Le dimanche de la Transfiguration est la preuve que notre Carême n’est pas seulement et avant tout un temps de pénitence. C’est aussi et surtout un temps de proximité à Dieu, un partage dans le « secret » avec le Père qui m’enseigne que la relation qu’Il veut avoir avec moi est une relation d’amour et de vie ! Nous sommes habitués, avec nos relents de jansénisme gallican, à considérer le Carême dans son aspect purgatif sans comprendre que cet ascétisme est orienté vers la vie, et qu’à chaque fois que l’Eglise nous montre la Croix – comme ce fut le cas dimanche dernier – c’est pour nous montrer aussi le partage de Vie auquel nous sommes appelés à la suite du Fils – comme avec ce deuxième dimanche, dit de la Transfiguration.
La Transfiguration, un appel à nous laisser remplir de la Lumière divine
Quelle révélation nous donne le mystère de la Transfiguration ? Il nous révèle que Jésus, l’Homme nouveau, l’homme parfait et parfaitement homme est investi d’une telle plénitude de la Vie de Son Père que Son âme, que Son corps – ce corps de chair qui fut le nôtre -, resplendit, se transfigure au sommet de la montagne.

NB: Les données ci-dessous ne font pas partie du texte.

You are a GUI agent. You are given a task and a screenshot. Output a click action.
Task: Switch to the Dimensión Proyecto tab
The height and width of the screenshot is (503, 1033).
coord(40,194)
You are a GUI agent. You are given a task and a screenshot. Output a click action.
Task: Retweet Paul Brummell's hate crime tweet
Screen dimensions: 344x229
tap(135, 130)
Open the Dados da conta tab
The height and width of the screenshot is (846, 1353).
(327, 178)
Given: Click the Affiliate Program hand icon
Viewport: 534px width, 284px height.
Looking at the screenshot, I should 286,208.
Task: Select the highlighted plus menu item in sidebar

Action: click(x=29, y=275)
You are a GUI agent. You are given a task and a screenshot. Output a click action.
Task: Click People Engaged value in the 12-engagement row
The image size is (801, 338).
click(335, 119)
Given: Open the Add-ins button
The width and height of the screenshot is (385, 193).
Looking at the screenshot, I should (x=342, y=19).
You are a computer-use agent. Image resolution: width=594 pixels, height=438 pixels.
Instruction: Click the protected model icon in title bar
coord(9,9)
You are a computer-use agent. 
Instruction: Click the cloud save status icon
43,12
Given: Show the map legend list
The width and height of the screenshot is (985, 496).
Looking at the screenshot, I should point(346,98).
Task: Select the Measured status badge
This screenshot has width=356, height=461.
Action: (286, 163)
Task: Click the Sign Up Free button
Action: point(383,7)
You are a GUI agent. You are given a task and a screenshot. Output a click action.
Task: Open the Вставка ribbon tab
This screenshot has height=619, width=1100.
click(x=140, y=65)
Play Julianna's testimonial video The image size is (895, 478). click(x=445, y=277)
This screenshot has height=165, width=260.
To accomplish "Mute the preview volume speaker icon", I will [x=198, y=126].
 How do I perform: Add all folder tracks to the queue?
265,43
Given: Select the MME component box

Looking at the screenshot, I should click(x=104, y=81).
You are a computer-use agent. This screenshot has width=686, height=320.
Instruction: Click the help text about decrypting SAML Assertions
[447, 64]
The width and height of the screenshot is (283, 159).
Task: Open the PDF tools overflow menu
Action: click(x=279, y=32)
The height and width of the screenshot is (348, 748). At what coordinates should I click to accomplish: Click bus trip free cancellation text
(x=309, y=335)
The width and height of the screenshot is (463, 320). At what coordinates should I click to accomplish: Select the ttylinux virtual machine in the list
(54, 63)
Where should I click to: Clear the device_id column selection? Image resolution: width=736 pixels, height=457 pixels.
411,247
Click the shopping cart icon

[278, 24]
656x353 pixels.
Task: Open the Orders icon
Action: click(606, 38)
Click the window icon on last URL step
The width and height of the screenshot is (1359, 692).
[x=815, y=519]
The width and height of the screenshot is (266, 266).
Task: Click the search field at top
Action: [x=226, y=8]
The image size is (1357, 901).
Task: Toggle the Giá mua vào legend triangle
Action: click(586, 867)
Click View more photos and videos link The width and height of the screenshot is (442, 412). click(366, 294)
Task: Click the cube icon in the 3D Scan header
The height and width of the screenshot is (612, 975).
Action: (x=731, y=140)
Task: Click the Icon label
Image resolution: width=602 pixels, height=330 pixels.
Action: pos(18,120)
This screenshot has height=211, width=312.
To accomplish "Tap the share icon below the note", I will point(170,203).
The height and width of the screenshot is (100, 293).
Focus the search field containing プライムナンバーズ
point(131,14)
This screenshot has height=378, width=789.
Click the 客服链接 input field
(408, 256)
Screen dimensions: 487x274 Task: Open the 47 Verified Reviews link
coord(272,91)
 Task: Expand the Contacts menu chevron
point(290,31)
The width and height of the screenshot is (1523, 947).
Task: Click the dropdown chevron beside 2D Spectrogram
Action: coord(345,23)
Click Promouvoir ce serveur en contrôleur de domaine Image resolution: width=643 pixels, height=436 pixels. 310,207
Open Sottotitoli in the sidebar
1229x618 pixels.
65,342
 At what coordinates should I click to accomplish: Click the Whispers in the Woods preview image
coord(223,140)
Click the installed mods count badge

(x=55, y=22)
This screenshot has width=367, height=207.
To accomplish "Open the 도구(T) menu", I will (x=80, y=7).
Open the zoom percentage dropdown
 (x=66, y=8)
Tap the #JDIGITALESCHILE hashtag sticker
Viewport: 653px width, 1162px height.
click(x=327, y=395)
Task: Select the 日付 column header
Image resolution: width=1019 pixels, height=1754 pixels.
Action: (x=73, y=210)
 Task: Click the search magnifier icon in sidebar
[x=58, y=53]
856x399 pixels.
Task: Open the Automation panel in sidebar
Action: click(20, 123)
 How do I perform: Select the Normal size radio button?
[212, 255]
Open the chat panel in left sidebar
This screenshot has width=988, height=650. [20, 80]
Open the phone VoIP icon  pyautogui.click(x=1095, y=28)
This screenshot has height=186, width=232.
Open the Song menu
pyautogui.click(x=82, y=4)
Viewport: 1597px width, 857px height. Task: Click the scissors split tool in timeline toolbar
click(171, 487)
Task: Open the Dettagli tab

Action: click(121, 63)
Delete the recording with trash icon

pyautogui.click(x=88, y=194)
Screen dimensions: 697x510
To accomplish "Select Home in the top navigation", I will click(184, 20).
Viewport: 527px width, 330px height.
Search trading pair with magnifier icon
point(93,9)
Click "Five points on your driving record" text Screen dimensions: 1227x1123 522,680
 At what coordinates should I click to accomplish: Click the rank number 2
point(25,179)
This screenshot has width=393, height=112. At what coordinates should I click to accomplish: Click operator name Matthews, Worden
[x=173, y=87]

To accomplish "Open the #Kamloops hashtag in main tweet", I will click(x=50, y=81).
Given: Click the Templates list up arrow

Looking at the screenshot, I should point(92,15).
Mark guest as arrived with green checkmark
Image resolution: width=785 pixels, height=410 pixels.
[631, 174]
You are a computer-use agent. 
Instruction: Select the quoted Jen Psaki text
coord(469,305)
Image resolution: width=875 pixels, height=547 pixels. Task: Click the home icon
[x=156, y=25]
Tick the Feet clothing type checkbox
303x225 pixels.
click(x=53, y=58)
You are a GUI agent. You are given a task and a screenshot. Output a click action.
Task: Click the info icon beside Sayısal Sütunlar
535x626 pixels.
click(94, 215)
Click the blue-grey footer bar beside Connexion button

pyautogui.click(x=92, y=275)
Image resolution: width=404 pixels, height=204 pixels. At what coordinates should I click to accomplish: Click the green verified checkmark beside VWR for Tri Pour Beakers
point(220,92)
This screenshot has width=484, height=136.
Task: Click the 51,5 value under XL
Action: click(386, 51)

Et c’est donc pour nous un appel, un appel violent, un appel fougueux que Dieu nous fait en disant : – Puisque mon Fils, homme, est effectivement glorifié, en anticipation de Sa résurrection, c’est que tout homme qui participe de la même chair est appelé à la même gloire ! Il est appelé au même titre que mon Fils, au même partage plénier et sans mesure de la Vie qui est ma vie de Père.
Nous ne pouvons pas contempler cette Transfiguration de l’Homme nouveau sans, en même temps, ressentir cet appel que Dieu nous lance à la transfiguration de notre âme, de notre corps, par l’investissement total de ce corps, de cette âme par la vie du Père que nous partageons avec Lui. Quelle révélation en plein Carême, en plein temps de pénitence !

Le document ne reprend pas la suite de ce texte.